Tarefas pedidas:
#1 No texto sobre embolização, liste todos os materiais e instrumentos usados no tratamento pela via endovascular.
#2 Reescreva o texto sobre embolização, de "Embolização (Aneurismas Intracranianos)" até "eficácia e segurança.", substituindo "virilha" por "coxa".
#3 Dê sequência ao texto sobre o tratamento de aneurismas cerebrais a partir da última frase.

Trecho para leitura:
---

Embolização (Aneurismas Intracranianos)

 05/08/2021

O tratamento dos aneurismas cerebrais pode ser realizado por meio de dois métodos, a cirurgia aberta e a via endovascular. O tratamento pela via endovascular consiste na embolização (preenchimento) do aneurisma com micromolas de platina, precisamente posicionadas no local desejado por meio de um microcateter, que passa por dentro de um cateter maior inserido por uma pequena incisão na virilha do paciente, acabando assim com o fluxo sanguíneo dentro do aneurisma e evitando a sua ruptura. Ou seja, trata-se de um procedimento minimamente invasivo, bem mais simples que a cirurgia aberta, mas com a mesma eficácia e segurança.

---

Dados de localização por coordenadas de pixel
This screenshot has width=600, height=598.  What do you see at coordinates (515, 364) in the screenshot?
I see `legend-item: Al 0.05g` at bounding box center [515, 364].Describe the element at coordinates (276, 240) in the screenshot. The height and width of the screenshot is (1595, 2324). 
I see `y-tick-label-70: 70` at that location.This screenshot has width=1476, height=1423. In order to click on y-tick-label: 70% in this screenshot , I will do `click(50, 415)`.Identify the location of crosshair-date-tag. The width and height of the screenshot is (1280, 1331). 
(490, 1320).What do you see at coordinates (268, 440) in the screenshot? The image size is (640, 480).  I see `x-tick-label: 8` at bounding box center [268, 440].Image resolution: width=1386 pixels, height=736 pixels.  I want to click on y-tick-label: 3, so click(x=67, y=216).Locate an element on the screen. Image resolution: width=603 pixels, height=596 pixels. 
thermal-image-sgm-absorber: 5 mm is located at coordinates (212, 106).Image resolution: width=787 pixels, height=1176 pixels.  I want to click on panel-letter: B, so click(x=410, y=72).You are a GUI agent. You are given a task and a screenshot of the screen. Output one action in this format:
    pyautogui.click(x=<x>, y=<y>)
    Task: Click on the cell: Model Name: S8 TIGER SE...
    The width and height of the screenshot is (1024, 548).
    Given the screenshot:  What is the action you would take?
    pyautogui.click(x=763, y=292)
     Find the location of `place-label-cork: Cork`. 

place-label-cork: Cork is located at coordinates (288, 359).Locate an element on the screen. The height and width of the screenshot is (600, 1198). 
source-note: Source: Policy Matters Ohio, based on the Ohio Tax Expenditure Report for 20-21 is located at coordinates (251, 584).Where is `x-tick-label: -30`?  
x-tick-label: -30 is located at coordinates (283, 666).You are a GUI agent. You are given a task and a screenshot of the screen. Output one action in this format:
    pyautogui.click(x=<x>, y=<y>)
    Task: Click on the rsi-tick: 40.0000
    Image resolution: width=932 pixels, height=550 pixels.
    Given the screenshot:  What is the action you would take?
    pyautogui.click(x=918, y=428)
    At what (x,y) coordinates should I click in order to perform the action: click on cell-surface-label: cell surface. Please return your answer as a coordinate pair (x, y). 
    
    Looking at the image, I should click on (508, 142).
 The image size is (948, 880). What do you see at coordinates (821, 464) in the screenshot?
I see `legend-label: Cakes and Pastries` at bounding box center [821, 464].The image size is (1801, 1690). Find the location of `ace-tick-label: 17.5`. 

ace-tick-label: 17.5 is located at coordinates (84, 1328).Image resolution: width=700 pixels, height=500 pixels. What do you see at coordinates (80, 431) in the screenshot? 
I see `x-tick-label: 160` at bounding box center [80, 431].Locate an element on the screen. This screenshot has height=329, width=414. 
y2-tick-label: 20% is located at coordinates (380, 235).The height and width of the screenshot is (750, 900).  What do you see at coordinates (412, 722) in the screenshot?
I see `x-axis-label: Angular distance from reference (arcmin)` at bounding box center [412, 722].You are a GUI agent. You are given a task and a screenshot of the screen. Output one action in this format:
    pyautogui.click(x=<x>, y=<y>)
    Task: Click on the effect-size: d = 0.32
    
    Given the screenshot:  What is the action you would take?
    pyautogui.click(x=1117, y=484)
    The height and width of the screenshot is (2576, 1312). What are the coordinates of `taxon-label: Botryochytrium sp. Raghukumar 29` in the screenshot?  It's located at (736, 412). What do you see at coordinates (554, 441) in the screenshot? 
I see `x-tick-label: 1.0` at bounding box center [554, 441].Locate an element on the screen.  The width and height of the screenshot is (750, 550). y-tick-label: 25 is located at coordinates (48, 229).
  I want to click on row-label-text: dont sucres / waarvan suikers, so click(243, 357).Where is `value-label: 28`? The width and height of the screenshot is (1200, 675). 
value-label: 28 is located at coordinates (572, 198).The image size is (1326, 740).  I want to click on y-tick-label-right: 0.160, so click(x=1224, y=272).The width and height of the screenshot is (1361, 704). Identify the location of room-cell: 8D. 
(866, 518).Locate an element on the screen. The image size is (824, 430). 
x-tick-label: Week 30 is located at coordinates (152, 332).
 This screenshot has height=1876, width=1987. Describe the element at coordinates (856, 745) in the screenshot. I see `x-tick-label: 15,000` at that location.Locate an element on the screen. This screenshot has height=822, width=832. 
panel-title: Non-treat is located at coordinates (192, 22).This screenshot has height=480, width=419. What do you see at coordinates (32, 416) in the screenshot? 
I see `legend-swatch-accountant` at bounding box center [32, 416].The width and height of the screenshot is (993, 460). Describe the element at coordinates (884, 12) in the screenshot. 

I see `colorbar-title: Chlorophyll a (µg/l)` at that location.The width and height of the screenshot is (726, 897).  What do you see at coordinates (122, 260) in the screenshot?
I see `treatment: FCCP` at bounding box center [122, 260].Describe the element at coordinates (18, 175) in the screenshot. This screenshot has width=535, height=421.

---

Problemas resolvidos:
#1 Micromolas de platina, microcateter e cateter maior.

#2
Embolização (Aneurismas Intracranianos)

 05/08/2021

O tratamento dos aneurismas cerebrais pode ser realizado por meio de dois métodos, a cirurgia aberta e a via endovascular. O tratamento pela via endovascular consiste na embolização (preenchimento) do aneurisma com micromolas de platina, precisamente posicionadas no local desejado por meio de um microcateter, que passa por dentro de um cateter maior inserido por uma pequena incisão na coxa do paciente, acabando assim com o fluxo sanguíneo dentro do aneurisma e evitando a sua ruptura. Ou seja, trata-se de um procedimento minimamente invasivo, bem mais simples que a cirurgia aberta, mas com a mesma eficácia e segurança.

#3
MICROMOLAS DE PLATINA

Essa inovadora técnica, apesar de moderna, já é bastante consagrada mundialmente, tendo sido desenvolvida em 1991. Ela veio como alternativa a cirurgia convencional, visando reduzir o seu tempo de duração, de até 8 horas para no máximo 2 horas. Ela reduz, ainda, o período de internação pós-operatória, para apenas 2 dias e diminui o risco de infecção operatória, tendo em vista a mínima exposição cirúrgica do paciente.

A Neuro interv é pioneira na embolização de aneurismas com micromolas de platina no Brasil, tendo o primeiro procedimento sido realizado em 1994 pelo Dr. Paulo Cesar de Souza. Desde então a técnica evoluiu bastante, e hoje em dia são utilizados diversos novos dispositivos auxiliares para obtenção de melhores resultados, como stents e balões, que visam a maior compactação das micromolas dentro do aneurisma.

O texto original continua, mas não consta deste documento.